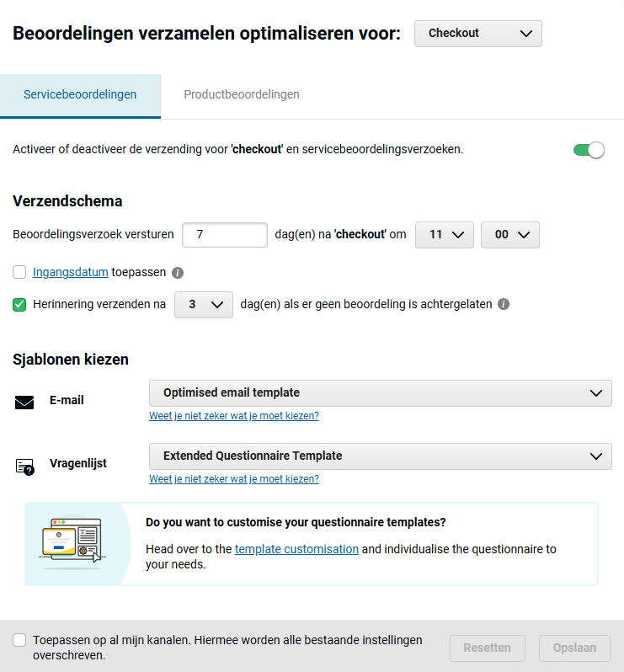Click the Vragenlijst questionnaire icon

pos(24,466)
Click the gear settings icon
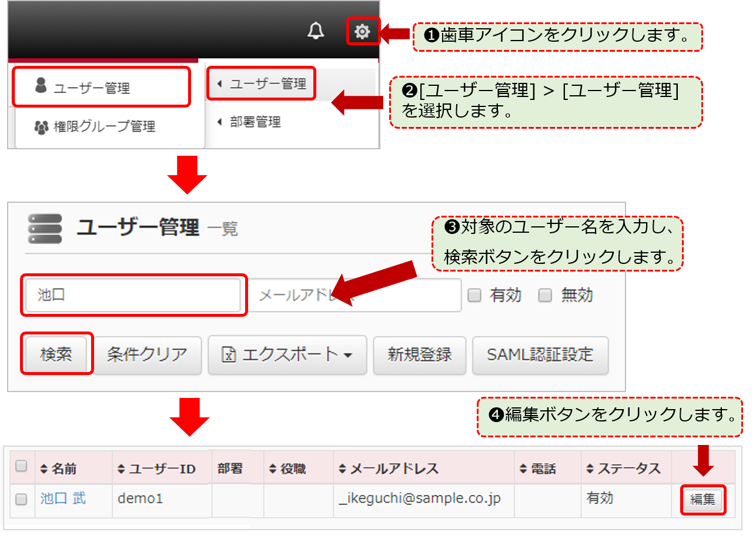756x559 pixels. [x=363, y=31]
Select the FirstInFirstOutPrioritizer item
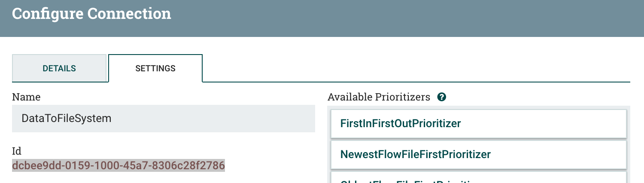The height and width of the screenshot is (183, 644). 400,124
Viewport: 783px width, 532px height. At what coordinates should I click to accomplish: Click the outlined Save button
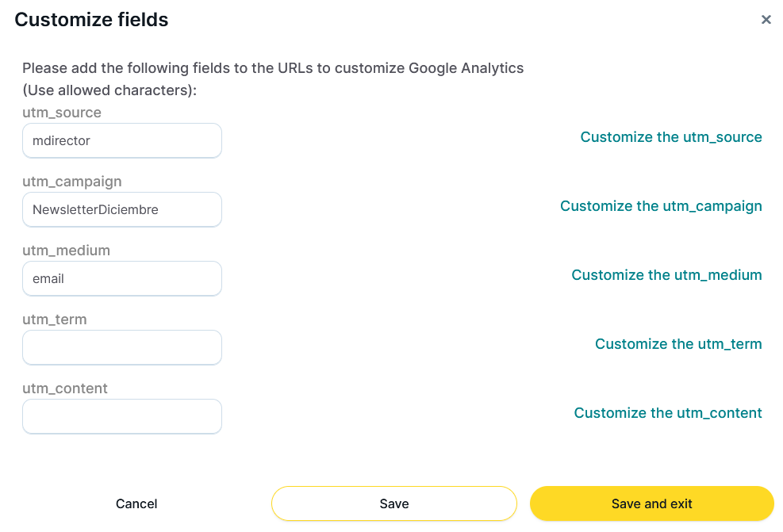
-*-
## [WHAT NEEDS TO BE DONE]
What is wanted is an exact copy of the lines from the line with "Click the gear settings icon" through the end of the records, both ends included, pictures excluded.

## [EXERCISE SOLUTION]
Click the gear settings icon
756x559 pixels. [x=363, y=31]
Select the FirstInFirstOutPrioritizer item
The height and width of the screenshot is (183, 644). 400,124
Viewport: 783px width, 532px height. At what coordinates should I click to accomplish: Click the outlined Save button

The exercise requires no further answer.